The European Commission is considering whether genetically modified organisms GMOs) [sic] that have been produced through a range of new techniques should be excluded from the European Union’s GMO regulations. Biotechnology companies want to apply these techniques to engineer plants and animals for use in industrial food, biomass and biofuel production. They argue that these new methods to directly modify the genetic make-up of living organisms fall outside the scope of EU GMO regulations. This would mean that there is no risk assessment, labeling and monitoring of GM organisms produced by the new techniques and their derived products. The Commission has announced that it will present a legal analysis on the matter by the end of March 2016.

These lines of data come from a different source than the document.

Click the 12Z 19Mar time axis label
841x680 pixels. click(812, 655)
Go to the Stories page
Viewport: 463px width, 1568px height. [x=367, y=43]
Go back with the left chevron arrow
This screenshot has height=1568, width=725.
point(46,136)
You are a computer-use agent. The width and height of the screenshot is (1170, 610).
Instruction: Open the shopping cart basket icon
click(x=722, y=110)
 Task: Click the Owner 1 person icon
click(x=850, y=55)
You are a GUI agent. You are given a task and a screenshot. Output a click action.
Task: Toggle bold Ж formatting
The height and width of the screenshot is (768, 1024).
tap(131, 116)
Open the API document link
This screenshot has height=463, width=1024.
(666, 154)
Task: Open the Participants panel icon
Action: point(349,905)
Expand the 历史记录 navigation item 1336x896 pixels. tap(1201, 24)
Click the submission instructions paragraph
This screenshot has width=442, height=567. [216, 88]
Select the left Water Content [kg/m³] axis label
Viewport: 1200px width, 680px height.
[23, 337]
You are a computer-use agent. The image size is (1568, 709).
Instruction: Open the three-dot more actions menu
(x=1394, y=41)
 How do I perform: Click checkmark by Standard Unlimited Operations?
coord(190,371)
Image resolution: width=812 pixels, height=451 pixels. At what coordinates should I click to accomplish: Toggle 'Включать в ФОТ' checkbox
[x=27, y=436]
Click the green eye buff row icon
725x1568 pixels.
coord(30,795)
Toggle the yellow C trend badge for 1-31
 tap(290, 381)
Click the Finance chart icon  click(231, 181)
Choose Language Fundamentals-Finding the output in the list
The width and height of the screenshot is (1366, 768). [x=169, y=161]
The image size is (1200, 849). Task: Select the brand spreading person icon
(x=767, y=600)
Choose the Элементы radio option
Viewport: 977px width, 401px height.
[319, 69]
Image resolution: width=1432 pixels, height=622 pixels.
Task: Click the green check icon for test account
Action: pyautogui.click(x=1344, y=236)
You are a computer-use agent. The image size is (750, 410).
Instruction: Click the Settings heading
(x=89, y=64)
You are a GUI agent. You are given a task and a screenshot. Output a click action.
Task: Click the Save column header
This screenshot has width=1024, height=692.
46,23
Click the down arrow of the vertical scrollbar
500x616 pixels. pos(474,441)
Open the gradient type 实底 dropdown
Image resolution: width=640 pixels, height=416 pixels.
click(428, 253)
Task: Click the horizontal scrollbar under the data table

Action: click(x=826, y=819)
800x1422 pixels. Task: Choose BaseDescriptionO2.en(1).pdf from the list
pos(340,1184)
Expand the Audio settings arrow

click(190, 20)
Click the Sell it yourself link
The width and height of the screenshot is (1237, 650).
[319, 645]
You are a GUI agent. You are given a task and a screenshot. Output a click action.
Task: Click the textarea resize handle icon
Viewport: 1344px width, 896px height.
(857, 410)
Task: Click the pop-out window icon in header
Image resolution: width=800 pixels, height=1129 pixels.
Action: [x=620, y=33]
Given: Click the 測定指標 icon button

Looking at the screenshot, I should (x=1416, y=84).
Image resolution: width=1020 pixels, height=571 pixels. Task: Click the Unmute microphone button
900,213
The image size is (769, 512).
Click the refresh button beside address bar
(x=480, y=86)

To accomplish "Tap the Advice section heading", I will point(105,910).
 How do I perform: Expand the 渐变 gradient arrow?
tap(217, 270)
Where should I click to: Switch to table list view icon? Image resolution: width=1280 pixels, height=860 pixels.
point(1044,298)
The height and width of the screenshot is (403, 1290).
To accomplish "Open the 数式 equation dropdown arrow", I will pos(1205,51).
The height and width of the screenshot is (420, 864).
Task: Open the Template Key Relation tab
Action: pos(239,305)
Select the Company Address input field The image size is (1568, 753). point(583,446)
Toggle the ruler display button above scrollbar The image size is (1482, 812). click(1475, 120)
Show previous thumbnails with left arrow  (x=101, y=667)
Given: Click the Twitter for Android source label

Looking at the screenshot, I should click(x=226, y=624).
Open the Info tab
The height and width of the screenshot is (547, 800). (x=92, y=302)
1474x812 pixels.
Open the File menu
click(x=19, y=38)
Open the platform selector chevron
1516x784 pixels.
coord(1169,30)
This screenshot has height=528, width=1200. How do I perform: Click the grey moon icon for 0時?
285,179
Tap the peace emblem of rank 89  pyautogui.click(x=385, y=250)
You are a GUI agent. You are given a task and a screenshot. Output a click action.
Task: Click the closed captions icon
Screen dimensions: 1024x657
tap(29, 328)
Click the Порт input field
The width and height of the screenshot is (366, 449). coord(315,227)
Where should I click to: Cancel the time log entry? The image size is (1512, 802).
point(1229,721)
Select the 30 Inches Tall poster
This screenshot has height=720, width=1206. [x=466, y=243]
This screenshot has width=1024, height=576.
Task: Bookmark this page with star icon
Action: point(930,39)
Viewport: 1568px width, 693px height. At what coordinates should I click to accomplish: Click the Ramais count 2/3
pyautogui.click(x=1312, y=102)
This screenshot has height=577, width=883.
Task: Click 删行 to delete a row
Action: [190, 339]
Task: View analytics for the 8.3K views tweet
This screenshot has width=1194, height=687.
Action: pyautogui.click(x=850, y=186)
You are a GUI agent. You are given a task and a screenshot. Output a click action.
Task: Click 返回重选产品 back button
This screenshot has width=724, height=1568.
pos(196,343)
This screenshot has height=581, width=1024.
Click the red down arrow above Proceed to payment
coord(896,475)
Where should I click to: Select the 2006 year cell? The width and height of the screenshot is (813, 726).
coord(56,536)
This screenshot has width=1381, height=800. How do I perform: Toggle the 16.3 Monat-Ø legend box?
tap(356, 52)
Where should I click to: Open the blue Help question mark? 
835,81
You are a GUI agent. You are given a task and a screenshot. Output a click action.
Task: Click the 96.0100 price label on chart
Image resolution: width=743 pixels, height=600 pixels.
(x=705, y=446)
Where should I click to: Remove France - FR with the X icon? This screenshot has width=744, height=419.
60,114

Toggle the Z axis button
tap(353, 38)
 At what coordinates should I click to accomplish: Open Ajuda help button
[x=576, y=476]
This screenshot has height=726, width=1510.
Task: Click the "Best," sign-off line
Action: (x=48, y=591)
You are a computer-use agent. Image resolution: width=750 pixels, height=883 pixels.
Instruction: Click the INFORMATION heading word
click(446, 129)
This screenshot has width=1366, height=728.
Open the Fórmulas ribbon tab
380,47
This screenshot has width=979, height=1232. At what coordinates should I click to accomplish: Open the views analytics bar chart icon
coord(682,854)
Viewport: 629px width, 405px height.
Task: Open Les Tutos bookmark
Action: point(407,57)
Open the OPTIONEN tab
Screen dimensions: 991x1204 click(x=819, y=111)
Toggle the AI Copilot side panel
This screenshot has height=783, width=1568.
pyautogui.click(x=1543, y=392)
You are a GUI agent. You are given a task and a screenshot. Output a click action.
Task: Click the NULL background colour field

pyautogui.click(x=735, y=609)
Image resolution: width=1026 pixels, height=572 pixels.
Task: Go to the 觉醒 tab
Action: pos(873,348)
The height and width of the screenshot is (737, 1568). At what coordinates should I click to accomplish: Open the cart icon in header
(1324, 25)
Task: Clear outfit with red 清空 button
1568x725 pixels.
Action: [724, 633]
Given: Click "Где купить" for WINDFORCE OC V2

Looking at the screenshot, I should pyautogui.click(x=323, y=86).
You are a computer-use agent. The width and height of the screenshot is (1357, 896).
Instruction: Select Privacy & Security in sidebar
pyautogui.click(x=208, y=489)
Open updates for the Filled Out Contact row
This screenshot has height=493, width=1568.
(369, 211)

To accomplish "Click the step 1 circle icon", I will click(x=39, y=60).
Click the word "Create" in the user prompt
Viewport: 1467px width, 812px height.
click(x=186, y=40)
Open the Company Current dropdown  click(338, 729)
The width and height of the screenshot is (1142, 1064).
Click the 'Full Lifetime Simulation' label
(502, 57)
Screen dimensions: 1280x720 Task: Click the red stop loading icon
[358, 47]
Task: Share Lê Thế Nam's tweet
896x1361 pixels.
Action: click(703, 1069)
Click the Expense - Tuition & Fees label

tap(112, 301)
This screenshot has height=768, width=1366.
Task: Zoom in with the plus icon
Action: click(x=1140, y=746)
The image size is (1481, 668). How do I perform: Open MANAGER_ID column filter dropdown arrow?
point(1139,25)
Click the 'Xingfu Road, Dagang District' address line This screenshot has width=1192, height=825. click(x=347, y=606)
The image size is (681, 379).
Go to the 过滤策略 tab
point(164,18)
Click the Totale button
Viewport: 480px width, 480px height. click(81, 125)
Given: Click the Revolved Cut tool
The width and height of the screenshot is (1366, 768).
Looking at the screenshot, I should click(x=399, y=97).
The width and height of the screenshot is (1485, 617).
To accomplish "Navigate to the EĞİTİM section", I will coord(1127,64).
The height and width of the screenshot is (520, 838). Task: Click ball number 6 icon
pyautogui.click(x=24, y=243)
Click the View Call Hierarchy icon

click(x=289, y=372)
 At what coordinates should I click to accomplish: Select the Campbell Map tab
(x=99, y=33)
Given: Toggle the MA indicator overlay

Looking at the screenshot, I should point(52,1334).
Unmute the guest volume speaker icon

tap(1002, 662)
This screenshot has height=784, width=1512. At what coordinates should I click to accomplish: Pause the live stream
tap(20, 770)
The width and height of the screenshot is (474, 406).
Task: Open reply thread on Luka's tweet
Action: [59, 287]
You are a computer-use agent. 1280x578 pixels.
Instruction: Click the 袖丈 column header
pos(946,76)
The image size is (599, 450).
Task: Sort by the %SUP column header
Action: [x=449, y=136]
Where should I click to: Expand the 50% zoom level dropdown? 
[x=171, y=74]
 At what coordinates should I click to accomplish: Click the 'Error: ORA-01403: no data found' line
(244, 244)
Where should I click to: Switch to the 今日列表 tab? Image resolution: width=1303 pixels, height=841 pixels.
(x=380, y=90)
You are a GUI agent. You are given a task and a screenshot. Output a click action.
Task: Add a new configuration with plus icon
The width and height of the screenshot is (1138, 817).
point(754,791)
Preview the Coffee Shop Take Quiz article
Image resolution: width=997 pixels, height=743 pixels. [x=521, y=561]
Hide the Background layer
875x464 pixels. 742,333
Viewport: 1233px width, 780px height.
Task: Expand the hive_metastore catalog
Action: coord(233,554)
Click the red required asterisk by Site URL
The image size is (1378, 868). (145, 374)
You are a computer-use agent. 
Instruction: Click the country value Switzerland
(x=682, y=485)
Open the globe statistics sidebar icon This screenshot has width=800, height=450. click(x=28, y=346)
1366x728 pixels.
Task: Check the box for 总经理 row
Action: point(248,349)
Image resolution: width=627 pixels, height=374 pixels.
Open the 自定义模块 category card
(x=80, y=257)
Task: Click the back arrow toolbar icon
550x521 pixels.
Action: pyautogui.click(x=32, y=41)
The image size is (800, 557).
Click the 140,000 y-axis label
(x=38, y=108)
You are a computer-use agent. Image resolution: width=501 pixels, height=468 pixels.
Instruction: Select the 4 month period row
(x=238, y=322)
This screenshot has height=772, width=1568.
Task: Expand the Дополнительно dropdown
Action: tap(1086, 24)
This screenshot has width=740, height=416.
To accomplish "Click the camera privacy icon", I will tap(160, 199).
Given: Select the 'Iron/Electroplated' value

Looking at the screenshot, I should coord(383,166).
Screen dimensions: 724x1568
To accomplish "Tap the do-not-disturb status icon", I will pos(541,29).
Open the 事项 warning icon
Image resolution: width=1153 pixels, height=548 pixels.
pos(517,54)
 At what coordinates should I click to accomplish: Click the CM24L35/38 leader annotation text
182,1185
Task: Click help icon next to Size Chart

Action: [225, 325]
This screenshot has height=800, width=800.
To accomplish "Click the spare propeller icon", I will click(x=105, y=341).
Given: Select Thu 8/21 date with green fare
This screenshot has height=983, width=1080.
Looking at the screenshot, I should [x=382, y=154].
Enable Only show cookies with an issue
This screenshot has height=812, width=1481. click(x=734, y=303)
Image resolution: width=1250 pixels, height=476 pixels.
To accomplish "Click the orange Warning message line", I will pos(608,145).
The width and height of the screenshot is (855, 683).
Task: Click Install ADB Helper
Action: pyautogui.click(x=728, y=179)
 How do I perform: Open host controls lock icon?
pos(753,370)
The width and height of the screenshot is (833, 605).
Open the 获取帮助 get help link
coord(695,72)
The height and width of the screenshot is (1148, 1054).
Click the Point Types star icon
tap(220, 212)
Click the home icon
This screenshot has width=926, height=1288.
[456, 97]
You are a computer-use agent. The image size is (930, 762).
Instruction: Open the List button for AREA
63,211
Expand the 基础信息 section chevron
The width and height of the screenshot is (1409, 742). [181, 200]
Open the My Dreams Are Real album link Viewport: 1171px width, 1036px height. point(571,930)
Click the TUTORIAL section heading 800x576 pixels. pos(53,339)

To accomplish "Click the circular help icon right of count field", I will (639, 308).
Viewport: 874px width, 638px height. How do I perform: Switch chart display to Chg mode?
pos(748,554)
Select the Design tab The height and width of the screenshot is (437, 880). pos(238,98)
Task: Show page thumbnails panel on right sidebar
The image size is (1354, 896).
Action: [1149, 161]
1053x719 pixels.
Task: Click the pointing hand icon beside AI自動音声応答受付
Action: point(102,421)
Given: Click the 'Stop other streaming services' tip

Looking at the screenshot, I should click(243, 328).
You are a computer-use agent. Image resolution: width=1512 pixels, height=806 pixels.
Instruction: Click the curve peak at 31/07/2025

But with fierce lobbying on both sides of the issue, EC has stalled on announcing its ruling.

Gene drives to combat insect populations

Concerns of NGOs are based on a valid point that powerful technologies, such as CRISPR genome editing, could present grave dangers if they are used irresponsibly or before adequate research is done to ensure that the repercussions can be reasonably understand. There is great caution about human germ line for this very reason. We’re not there yet, but we may be soon.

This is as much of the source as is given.